Pekosz and Lyke said the unvaccinated, including children, should continue to wear masks indoors or when they can’t stay distanced from a crowd. They also said it was a good idea for vaccinated parents or those often around unvaccinated people to wear masks indoors when they aren’t at home. Everyone traveling should consider a mask when traveling to places with lower vaccination rates to contain spread of the virus.

“Travel, that’s how the virus got here in the first place,” Lyke said.

Both said many kids would head back to school in the fall without protection, either because they aren’t yet eligible or haven’t gotten a shot yet. That could contribute to a bigger uptick in cases if precautions aren’t taken.


The CDC issued guidance late last week that called on schools reopen in person in the fall, even if they can’t keep students the recommended 3 feet apart.
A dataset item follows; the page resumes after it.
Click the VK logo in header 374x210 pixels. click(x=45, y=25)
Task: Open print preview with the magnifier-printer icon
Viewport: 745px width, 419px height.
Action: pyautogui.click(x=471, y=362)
The schools should take protective steps, such as masking unvaccinated students and staff, adding air purifiers and encouraging vaccinations for those eligible.

Experts such as Pekosz said it would not be unreasonable to ask staff and others to wear masks around unvaccinated students to protect the students and other vulnerable people at their homes.

“Transmission is going to be less likely when a lot of people are vaccinated,” Pekosz said. “But especially if you know people in your household are highly susceptible to infection, wearing face coverings is an easy thing to do to protect them.”